Repeat each of the following items word for word, without changing anything.

Information given
-- begin --

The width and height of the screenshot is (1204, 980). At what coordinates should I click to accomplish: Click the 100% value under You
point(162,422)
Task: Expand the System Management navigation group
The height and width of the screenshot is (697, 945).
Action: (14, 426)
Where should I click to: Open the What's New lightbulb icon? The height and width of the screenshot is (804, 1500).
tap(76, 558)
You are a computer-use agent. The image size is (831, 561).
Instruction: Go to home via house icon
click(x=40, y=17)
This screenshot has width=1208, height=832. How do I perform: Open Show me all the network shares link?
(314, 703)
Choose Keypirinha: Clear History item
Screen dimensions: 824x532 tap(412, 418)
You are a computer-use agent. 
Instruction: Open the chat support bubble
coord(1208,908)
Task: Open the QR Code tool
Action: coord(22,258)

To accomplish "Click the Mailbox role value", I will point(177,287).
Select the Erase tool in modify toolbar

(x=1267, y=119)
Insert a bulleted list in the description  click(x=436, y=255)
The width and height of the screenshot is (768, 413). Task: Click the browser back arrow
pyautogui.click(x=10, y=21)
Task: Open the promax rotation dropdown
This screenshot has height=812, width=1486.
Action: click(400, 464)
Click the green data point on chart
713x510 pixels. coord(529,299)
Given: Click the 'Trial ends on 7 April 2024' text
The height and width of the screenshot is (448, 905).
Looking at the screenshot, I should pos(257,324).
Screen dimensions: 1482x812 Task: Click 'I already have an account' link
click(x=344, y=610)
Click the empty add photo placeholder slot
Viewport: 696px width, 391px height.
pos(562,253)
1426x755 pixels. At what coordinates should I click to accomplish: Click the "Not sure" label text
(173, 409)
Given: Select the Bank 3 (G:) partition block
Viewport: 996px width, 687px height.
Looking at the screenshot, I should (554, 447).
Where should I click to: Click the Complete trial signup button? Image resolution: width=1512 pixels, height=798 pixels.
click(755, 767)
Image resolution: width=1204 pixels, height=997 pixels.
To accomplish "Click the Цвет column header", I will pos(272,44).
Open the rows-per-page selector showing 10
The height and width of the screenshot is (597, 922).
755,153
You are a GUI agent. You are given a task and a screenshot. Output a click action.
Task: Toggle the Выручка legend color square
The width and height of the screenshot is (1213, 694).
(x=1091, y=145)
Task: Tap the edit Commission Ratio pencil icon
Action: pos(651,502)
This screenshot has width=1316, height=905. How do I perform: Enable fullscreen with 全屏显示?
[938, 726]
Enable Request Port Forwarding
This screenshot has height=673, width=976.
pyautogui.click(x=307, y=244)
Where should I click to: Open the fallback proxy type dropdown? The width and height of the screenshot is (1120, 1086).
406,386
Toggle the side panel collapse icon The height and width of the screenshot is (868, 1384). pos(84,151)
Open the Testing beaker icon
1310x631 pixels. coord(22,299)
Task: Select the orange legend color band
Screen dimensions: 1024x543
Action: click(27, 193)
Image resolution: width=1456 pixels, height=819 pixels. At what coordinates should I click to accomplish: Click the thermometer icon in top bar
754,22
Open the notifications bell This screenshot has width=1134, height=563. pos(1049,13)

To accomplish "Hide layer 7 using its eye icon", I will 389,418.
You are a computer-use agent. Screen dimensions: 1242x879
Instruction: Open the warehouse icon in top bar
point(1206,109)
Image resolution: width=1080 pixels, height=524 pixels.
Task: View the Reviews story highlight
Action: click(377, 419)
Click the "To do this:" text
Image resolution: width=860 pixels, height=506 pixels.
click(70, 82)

-- end --

Correct output
The width and height of the screenshot is (1204, 980). At what coordinates should I click to accomplish: Click the 100% value under You
point(162,422)
Task: Expand the System Management navigation group
The height and width of the screenshot is (697, 945).
Action: (14, 426)
Where should I click to: Open the What's New lightbulb icon? The height and width of the screenshot is (804, 1500).
tap(76, 558)
You are a computer-use agent. The image size is (831, 561).
Instruction: Go to home via house icon
click(x=40, y=17)
This screenshot has width=1208, height=832. How do I perform: Open Show me all the network shares link?
(314, 703)
Choose Keypirinha: Clear History item
Screen dimensions: 824x532 tap(412, 418)
You are a computer-use agent. 
Instruction: Open the chat support bubble
coord(1208,908)
Task: Open the QR Code tool
Action: coord(22,258)

To accomplish "Click the Mailbox role value", I will point(177,287).
Select the Erase tool in modify toolbar

(x=1267, y=119)
Insert a bulleted list in the description  click(x=436, y=255)
The width and height of the screenshot is (768, 413). Task: Click the browser back arrow
pyautogui.click(x=10, y=21)
Task: Open the promax rotation dropdown
This screenshot has height=812, width=1486.
Action: click(400, 464)
Click the green data point on chart
713x510 pixels. coord(529,299)
Given: Click the 'Trial ends on 7 April 2024' text
The height and width of the screenshot is (448, 905).
Looking at the screenshot, I should pos(257,324).
Screen dimensions: 1482x812 Task: Click 'I already have an account' link
click(x=344, y=610)
Click the empty add photo placeholder slot
Viewport: 696px width, 391px height.
pos(562,253)
1426x755 pixels. At what coordinates should I click to accomplish: Click the "Not sure" label text
(173, 409)
Given: Select the Bank 3 (G:) partition block
Viewport: 996px width, 687px height.
Looking at the screenshot, I should (554, 447).
Where should I click to: Click the Complete trial signup button? Image resolution: width=1512 pixels, height=798 pixels.
click(755, 767)
Image resolution: width=1204 pixels, height=997 pixels.
To accomplish "Click the Цвет column header", I will pos(272,44).
Open the rows-per-page selector showing 10
The height and width of the screenshot is (597, 922).
755,153
You are a GUI agent. You are given a task and a screenshot. Output a click action.
Task: Toggle the Выручка legend color square
The width and height of the screenshot is (1213, 694).
(x=1091, y=145)
Task: Tap the edit Commission Ratio pencil icon
Action: pos(651,502)
This screenshot has width=1316, height=905. How do I perform: Enable fullscreen with 全屏显示?
[938, 726]
Enable Request Port Forwarding
This screenshot has height=673, width=976.
pyautogui.click(x=307, y=244)
Where should I click to: Open the fallback proxy type dropdown? The width and height of the screenshot is (1120, 1086).
406,386
Toggle the side panel collapse icon The height and width of the screenshot is (868, 1384). pos(84,151)
Open the Testing beaker icon
1310x631 pixels. coord(22,299)
Task: Select the orange legend color band
Screen dimensions: 1024x543
Action: click(27, 193)
Image resolution: width=1456 pixels, height=819 pixels. At what coordinates should I click to accomplish: Click the thermometer icon in top bar
754,22
Open the notifications bell This screenshot has width=1134, height=563. pos(1049,13)

To accomplish "Hide layer 7 using its eye icon", I will 389,418.
You are a computer-use agent. Screen dimensions: 1242x879
Instruction: Open the warehouse icon in top bar
point(1206,109)
Image resolution: width=1080 pixels, height=524 pixels.
Task: View the Reviews story highlight
Action: click(377, 419)
Click the "To do this:" text
Image resolution: width=860 pixels, height=506 pixels.
click(70, 82)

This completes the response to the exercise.